- [Required action] Drop every picture, then transcribe the remaining data exactly.

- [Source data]
------------

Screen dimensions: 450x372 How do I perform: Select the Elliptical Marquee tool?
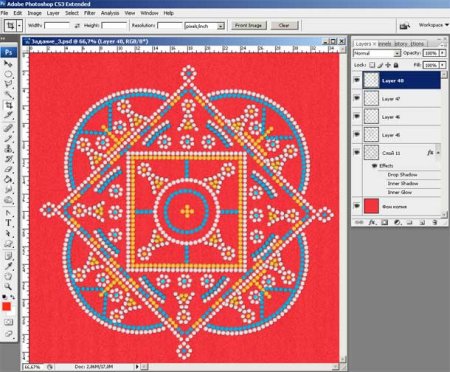[x=8, y=74]
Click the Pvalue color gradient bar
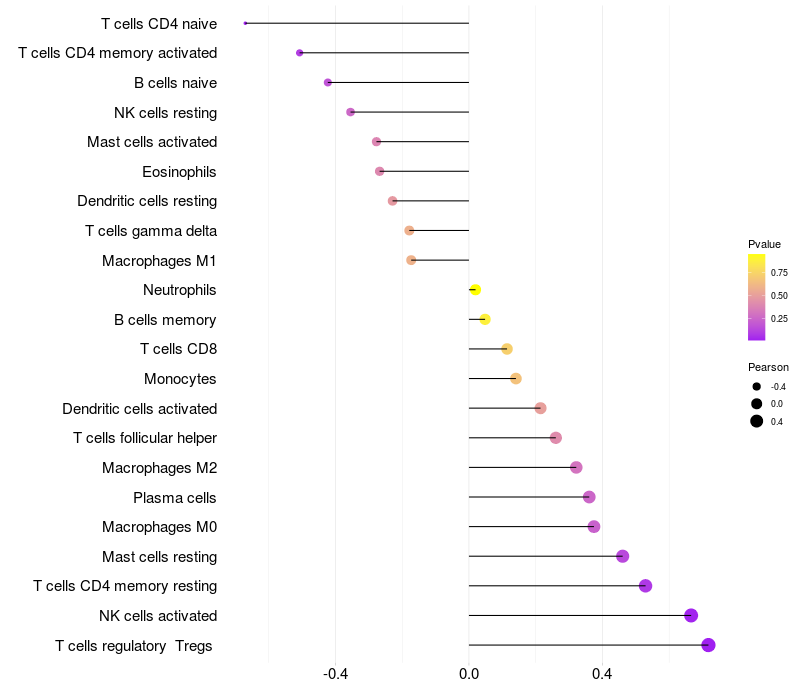Viewport: 800px width, 700px height. coord(756,297)
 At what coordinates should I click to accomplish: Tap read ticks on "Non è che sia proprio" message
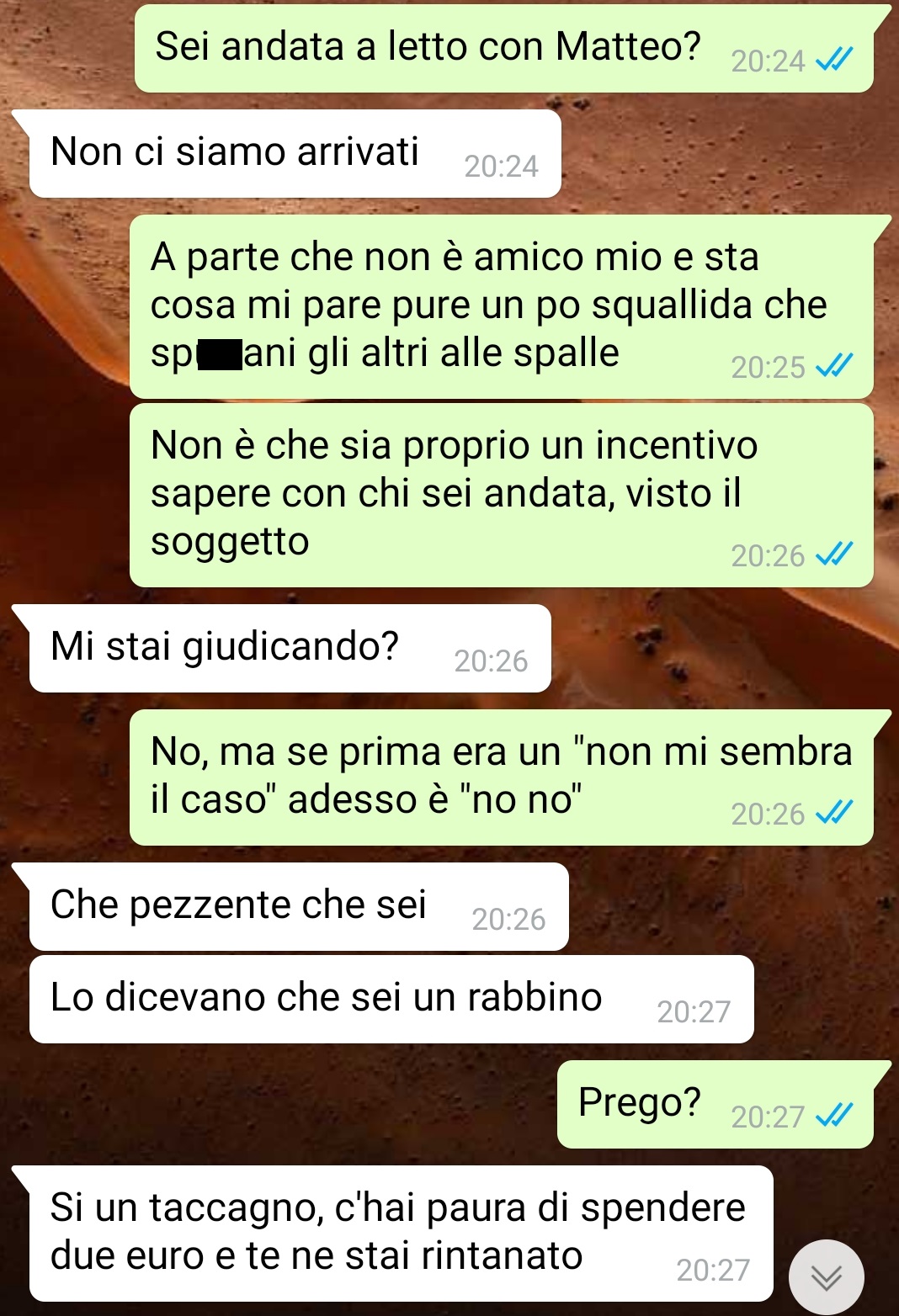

------------

- [Answer space]
Screen dimensions: 450x372 How do I perform: Select the Elliptical Marquee tool?
[x=8, y=74]
Click the Pvalue color gradient bar
Viewport: 800px width, 700px height. coord(756,297)
 At what coordinates should I click to accomplish: Tap read ticks on "Non è che sia proprio" message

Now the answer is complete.